In summary, there are very few features that actually unite Puijila and pinnipeds. The cladistic analysis of Rybczynski et al. (2009) was relatively limited, both in terms of the number of fossil and modern species used, and also with regard to the number of morphological characters used in the analysis. An earlier study – considered to be the landmark phylogenetic analysis of pinnipeds, Berta and Wyss (1994) – utilized 143 characters, while Rybczynski et al. (2009) only used 42. Granted, the earlier study focused on relationships within pinnipeds – and many of those characters may or may not apply to Puijila and other similar arctoids.
Because of the above, I am skeptical that Puijila has a close relationship with pinnipeds – and although I’m not convinced, I am equally receptive to the idea pending further analyses. There is much we’ve been waiting for – a detailed description of its anatomy and large, detailed figures of its skeleton were not included in the original study, which is understandable given the short length of Nature papers (however, it was not included as supplementary info either). There is certainly more work to be done, and there are rumors of a more detailed phylogenetic analysis in the works; such a study should include a comprehensive description of the skull and skeleton of Puijila accompanied by exhaustive figures (formerly difficult, but several modern journals have made this a far less difficult prospect), sample a broader variety of caniform carnivorans as well as more fossil and modern pinnipeds (fossil pinnipeds with postcranial skeletons such as Allodesmus, Thalassoleon, Leptophoca, Acrophoca, Piscophoca, Imagotaria, Neotherium, and Proneotherium) as well as the “beach bear” Kolponomos (which was not included in the original analysis or discussed by Rybczynski et al. 2009). Puijila certainly could belong to some group of otterlike “protopinnipeds” as hypothesized, but given the few characters uniting them, it very well could be some sort of mustelid or other aquatic carnivore.
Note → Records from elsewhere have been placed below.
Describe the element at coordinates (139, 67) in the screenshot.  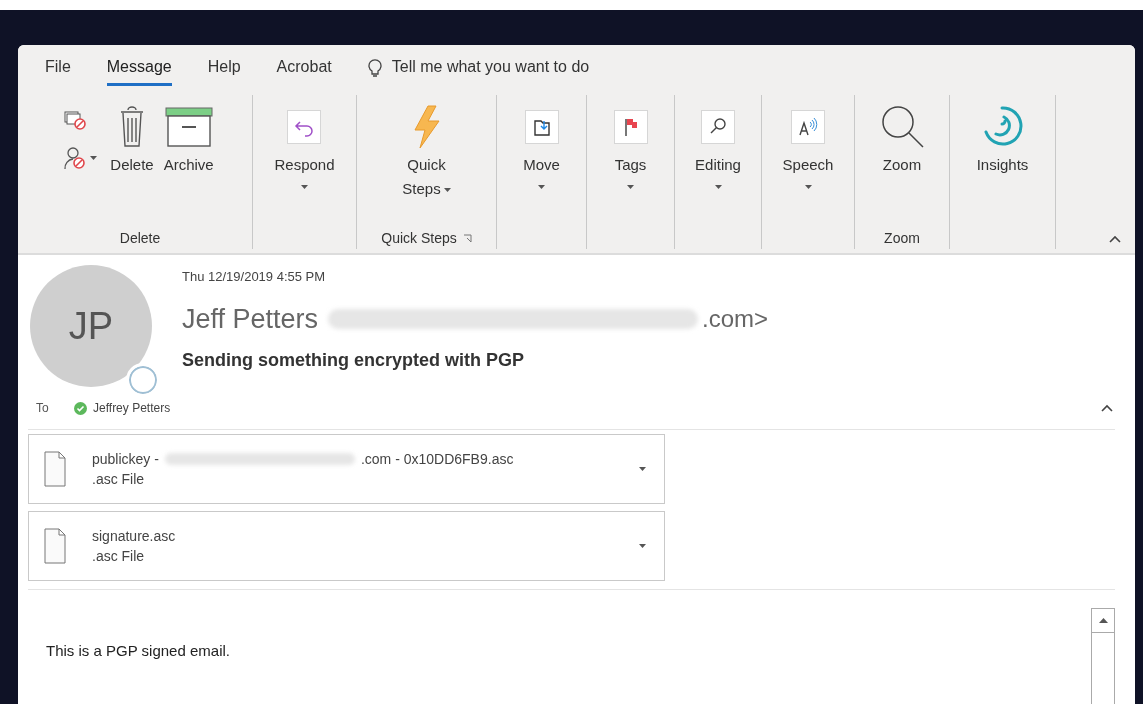
I see `ribbon-tab: Message` at that location.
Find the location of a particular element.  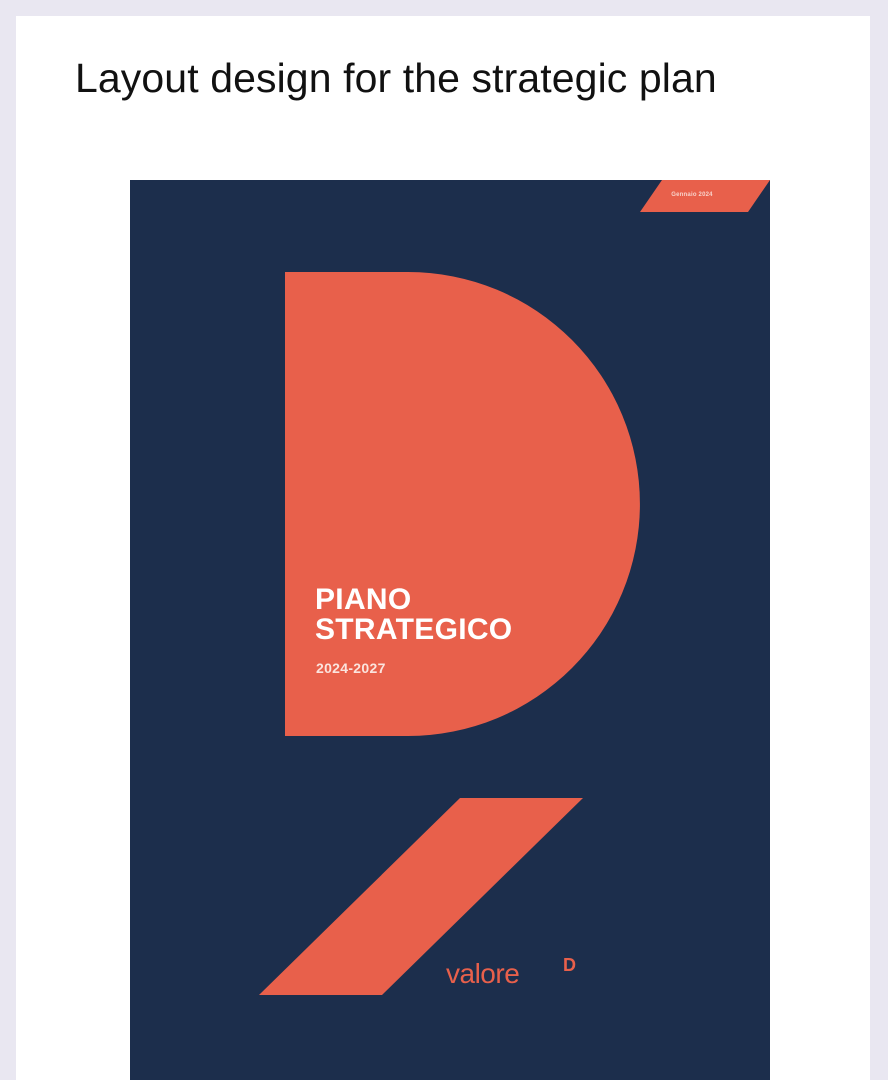

cover-years: 2024-2027 is located at coordinates (351, 668).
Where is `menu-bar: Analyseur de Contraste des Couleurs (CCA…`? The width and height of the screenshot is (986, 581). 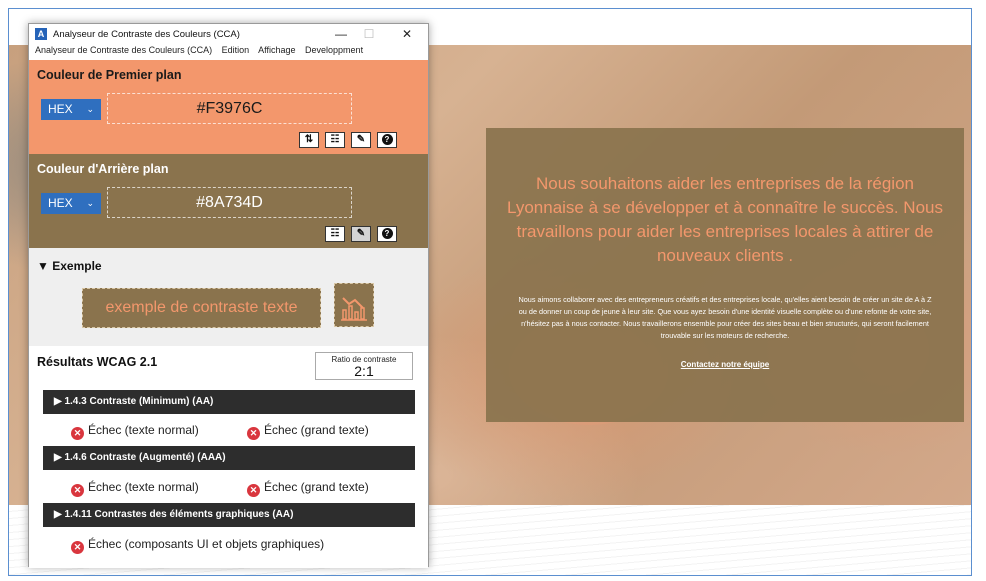 menu-bar: Analyseur de Contraste des Couleurs (CCA… is located at coordinates (228, 52).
Berta, A., C.E. Ray and A.R. Wyss. 1989. Skeleton of the oldest known pinniped, Enaliarctos mealsi. Science 244:60-62
Berta, A. 1991. New Enaliarctos* (Pinnipedimorpha) from the Miocene of Oregon and the role of "Enaliarctids" in Pinniped Phylogeny. Smithsonian Contributions to Paleobiology 69.
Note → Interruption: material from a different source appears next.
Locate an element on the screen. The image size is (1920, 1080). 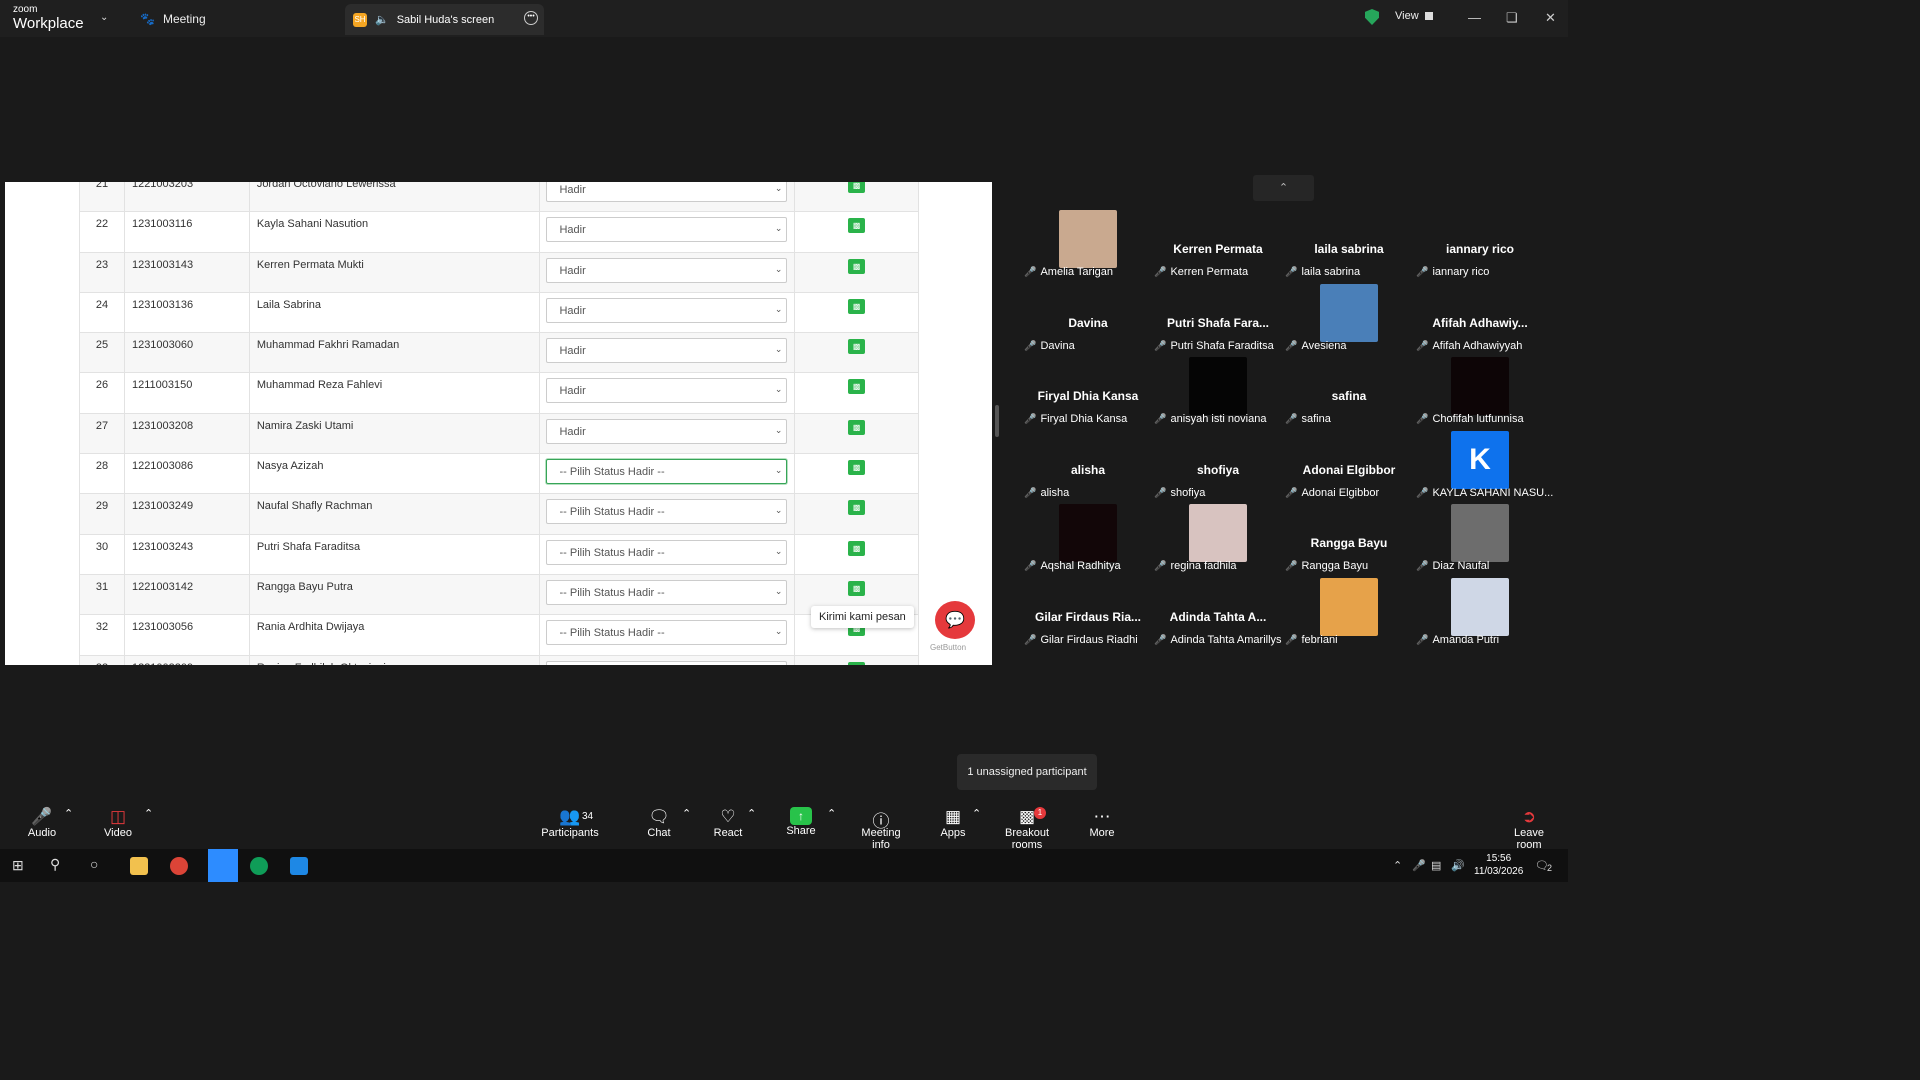
chat-widget-button: 💬 is located at coordinates (955, 620).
A. Berta. 1994. New specimens of the pinnipediform Pteronarctos from the Miocene of Oregon. Smithsonian Contributions to Paleobiology 78:1-30
Rybczynski, N., Dawson, M.R., Tedford, R.H. (2009). "A semi-aquatic Arctic mammalian carnivore from the Miocene epoch and origin of Pinnipedia". Nature 458 (7241): 1021–24
R. H. Tedford, L. G. Barnes, and C. E. Ray (1994). "The early Miocene littoral ursoid carnivoran Kolponomos: Systematics and mode of life". Proceedings of the San Diego Society of Natural History 29:11-32.